The luscious green garden in Eden would need a great deal of water, probably more than the water canopy could provide (see Ak – So God Made the Expense Between the Waters), therefore, in 2:10 through 14 rivers are discussed. From the land of Eden there was a single river entering the garden. This river must have been very large because it separated into four headwaters or rivers, each having its own name (2:10). Two of the rivers we know today and two we do not.

The name of the first is the Pishon; it winds through the entire land of Havilah. We do not know where this river is today, but the rabbis teach that this was the Nile. Havilah is in central Arabia, east of Israel (25:18). It is known for its very pure gold. The aromatic resin and onyx mentioned here emphasizes the wealth of the land in terms of water and precious stones (2:11).

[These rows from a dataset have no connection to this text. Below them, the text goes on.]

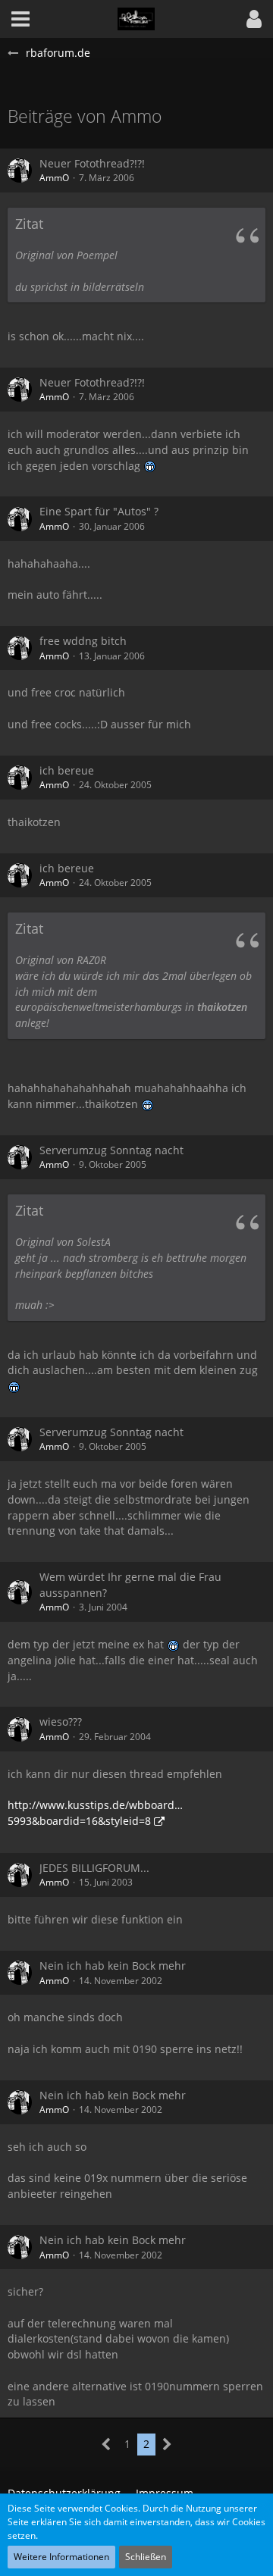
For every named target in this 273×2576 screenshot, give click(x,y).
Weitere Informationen (61, 2556)
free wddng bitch (83, 641)
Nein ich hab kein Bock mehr (112, 1965)
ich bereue (66, 770)
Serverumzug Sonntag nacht (111, 1150)
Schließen (145, 2556)
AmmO (54, 177)
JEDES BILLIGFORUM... (94, 1868)
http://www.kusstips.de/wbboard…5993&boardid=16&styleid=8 (95, 1813)
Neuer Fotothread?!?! (92, 163)
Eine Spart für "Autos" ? (98, 511)
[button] (254, 19)
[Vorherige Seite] (107, 2444)
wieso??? (60, 1721)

The name of the second river is the Gihon; it winds through the entire land of Cush (2:13). This river is unknown to us. The land of Cush is often associated with Ethiopia, but not always. In this instance, Ethiopia is in Africa, but the garden of Eden is described as being in Mesopotamia. So this is probably the land of the Cassits, or sometimes spelled Kassits. They were known as the Cosseans and they were located east of Mesopotamia or east of the Tigris.

The name of the third river is the Tigris; it runs along the east side of Asshur in what is today northern Iraq (2:14a). We know of this river today.

And the fourth river is the Euphrates (2:14b), which is in ancient Babylonia or modern southern Iraq. We also know this river today. Therefore, we have two rivers that are known and two that are unknown. If the Tigris and the Euphrates rivers marked the northern and southern borders of the garden, the other two may have marked the western and eastern borders. But this is just a guess because the two unknown rivers were completely obliterated by the Flood, while two were left intact to this very day. But we do know the approximate location of the garden of Eden. It was between the Tigris and Euphrates Rivers in ancient Mesopotamia, in what is today modern Iraq.